Getty Center

Holiday Lights at the Getty Center through January 2

Starting November 28, illuminate your holidays with art every Saturday till 9

Winter is upon us. Spend a Saturday evening at the Getty Center, when we’re open until 9pm—and enjoy strolling the Central Garden at magic hour, photograph sunset, Instagram the lights in the trees, and share videos of your friends masquerading as snowflakes all in one evening. Starting November 28, hunt for the special holiday lights all around campus (starting at 5:30 p.m.), stop by the Museum Entrance Hall for free mulled cider, and enjoy reduced-cost parking from 4:00 p.m. to close.

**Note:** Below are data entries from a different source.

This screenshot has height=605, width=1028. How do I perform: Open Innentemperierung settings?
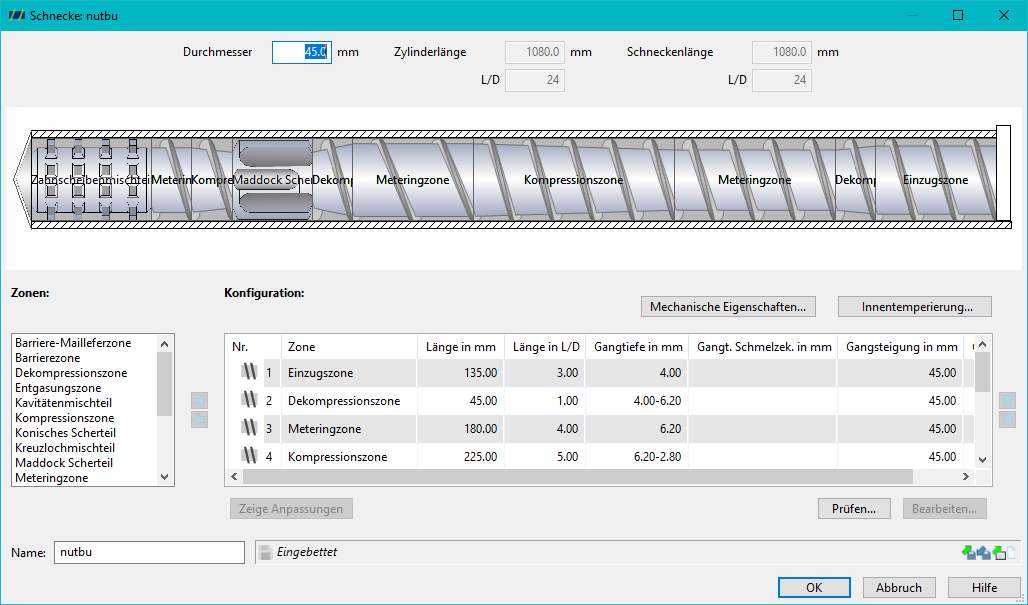click(915, 307)
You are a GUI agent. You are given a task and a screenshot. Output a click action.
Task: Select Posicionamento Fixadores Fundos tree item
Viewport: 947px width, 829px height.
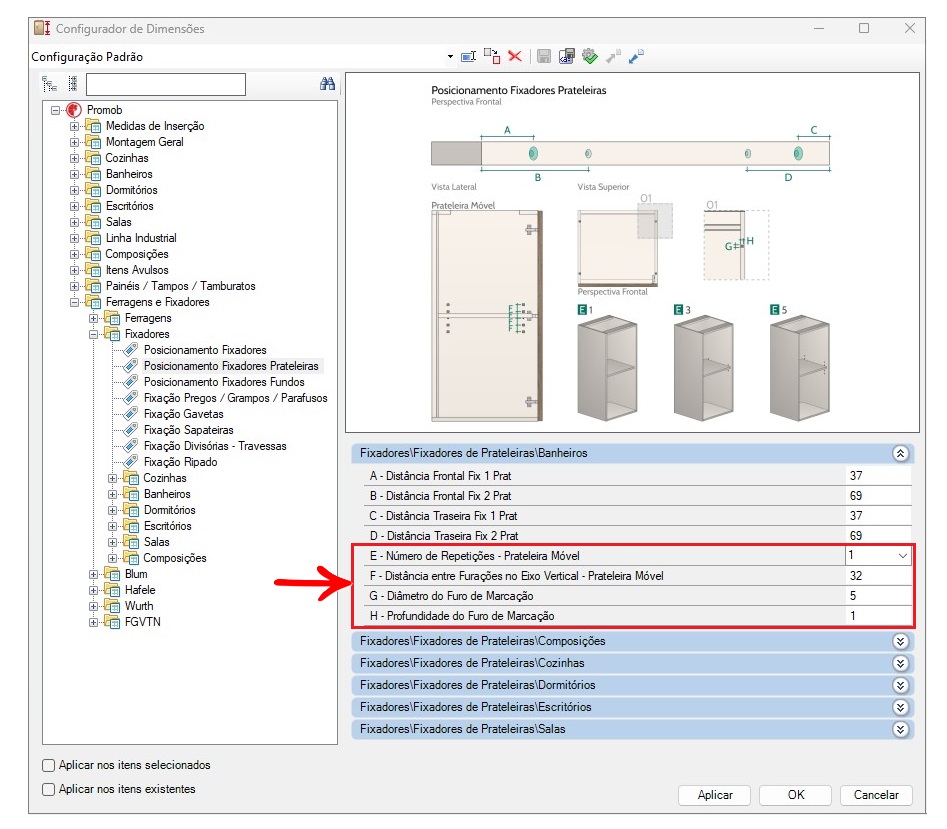coord(224,382)
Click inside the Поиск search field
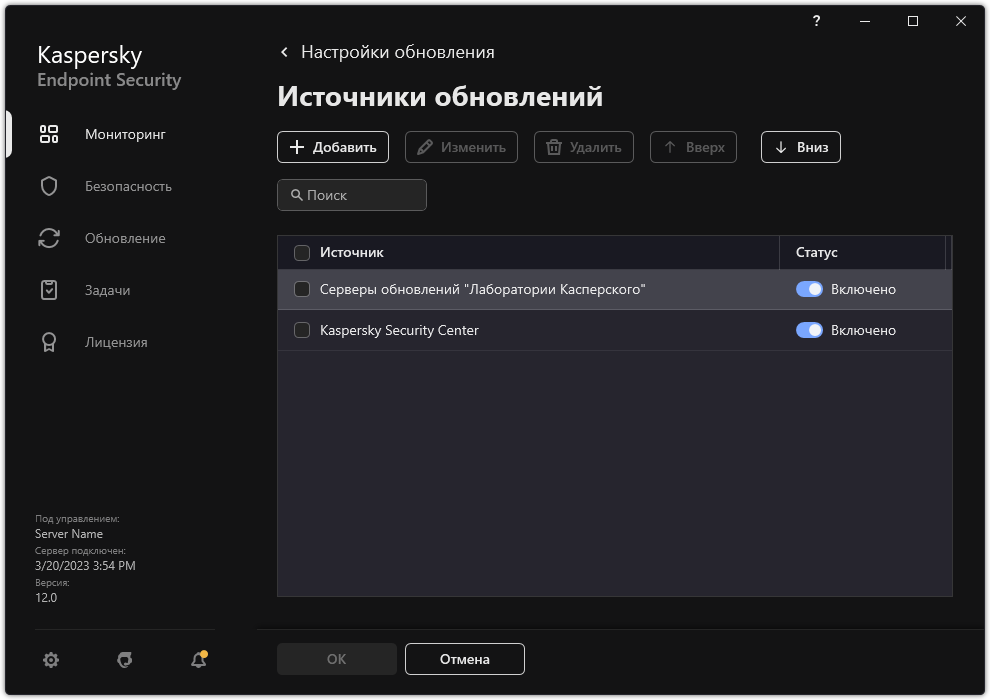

Stop by for some inspiration in the galleries. This fall it’s all about food (what’s more inspiring than that?). See The Edible monument: The Art of Food for Festivals (through March 13) at the Getty Research Institute and zip over to Eat, Drink, and Be Merry: Food in the Middle Ages and Renaissance (through January 3) at the Getty Museum for a double helping of foodie delight. In the Center for Photographs in the West Pavilion, three shows that span medium’s history feature daguerreotypes through contemporary Japanese photography. And opening December 15 is Woven Gold: Tapestries of Louis XIV, featuring colorful tapestries that evoke the brilliance of the Sun King’s court.

Share your #GettyLights photos with us @TheGetty on Instagram and Twitter. We’d love to see you all lit up!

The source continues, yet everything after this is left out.